After the panel, while the authors went back to the green room, Sanderson went out into the hallway and signed books and chatted with fans. He said that he would just spend the hour doing nothing, and then sign the books later, or he could sign them now, and be done earlier at the official signing, so he chose to sign them now. His assistants asked him several times if he wanted to leave, and he declined each time, saying that he was perfectly fine, and quite enjoying himself, which he really looked like he was.

I brought with me the 3 Wheel of Time books he finished, 2 anthologies he is part of, and 13 of his novels, and 1 novella. I waited until the crowd has dispersed, because I had so many books, which basically means I allowed everyone else to cut in front of me. I then got my picture taken with him, and he signed all (19) of the books, personalizing every one except the anthologies. While he was signing, he chatted with me for a good 10-15 minutes, answering my questions and just, in general, being an incredibly nice guy.

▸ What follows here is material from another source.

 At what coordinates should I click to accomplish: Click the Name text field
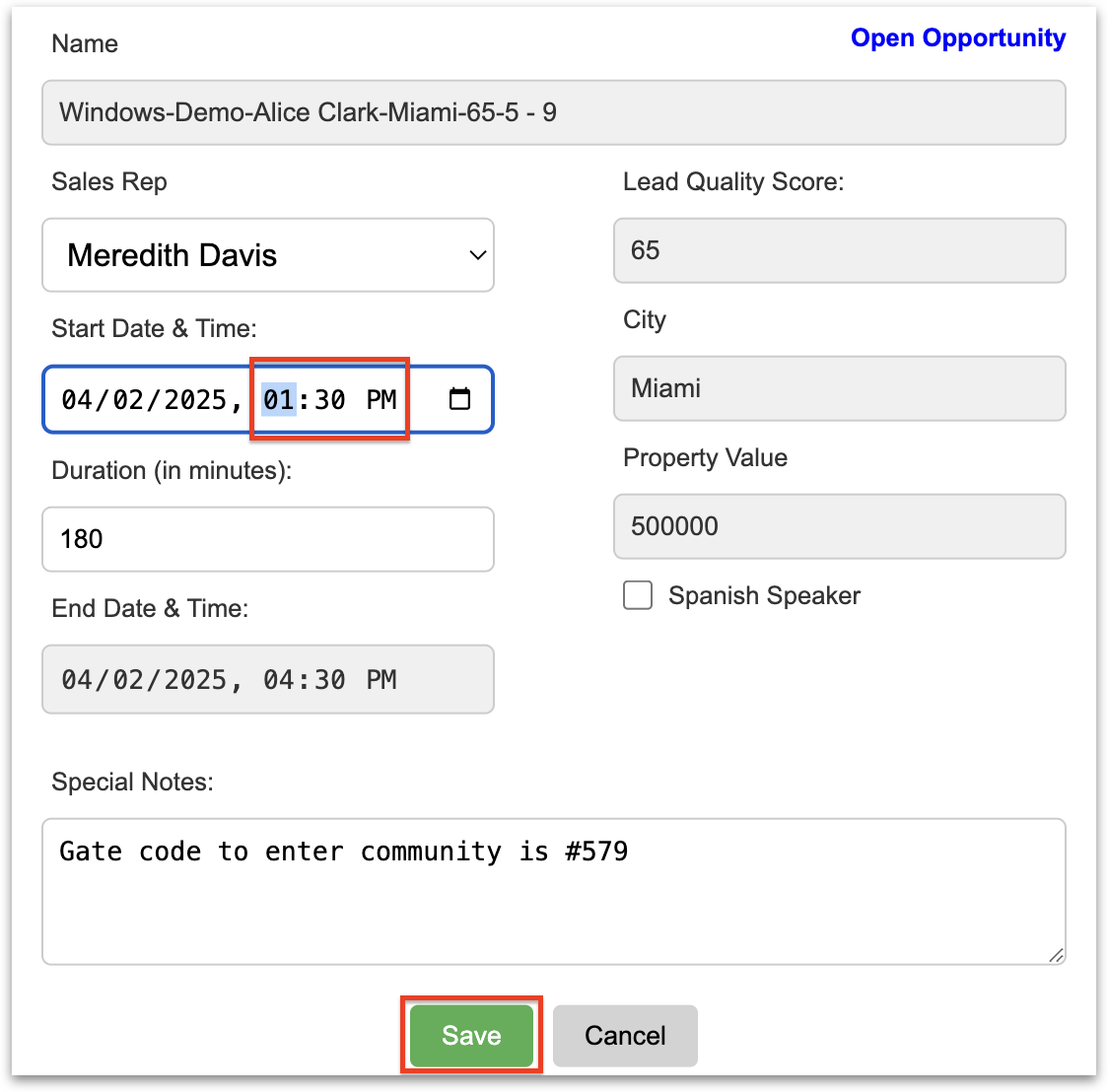click(x=553, y=112)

Below are a few pictures. The first is of my stack of books, now that I’m back. On the left are Sanderson’s books, as is the top book on the right-hand stack. The three GRRM books and the two above those did not get taken to the festival today, and are the only ones not signed. The bottom six books are Chima’s, which I got signed, and above that are all of my new books. (Chima’s latest book is right under Steelheart.)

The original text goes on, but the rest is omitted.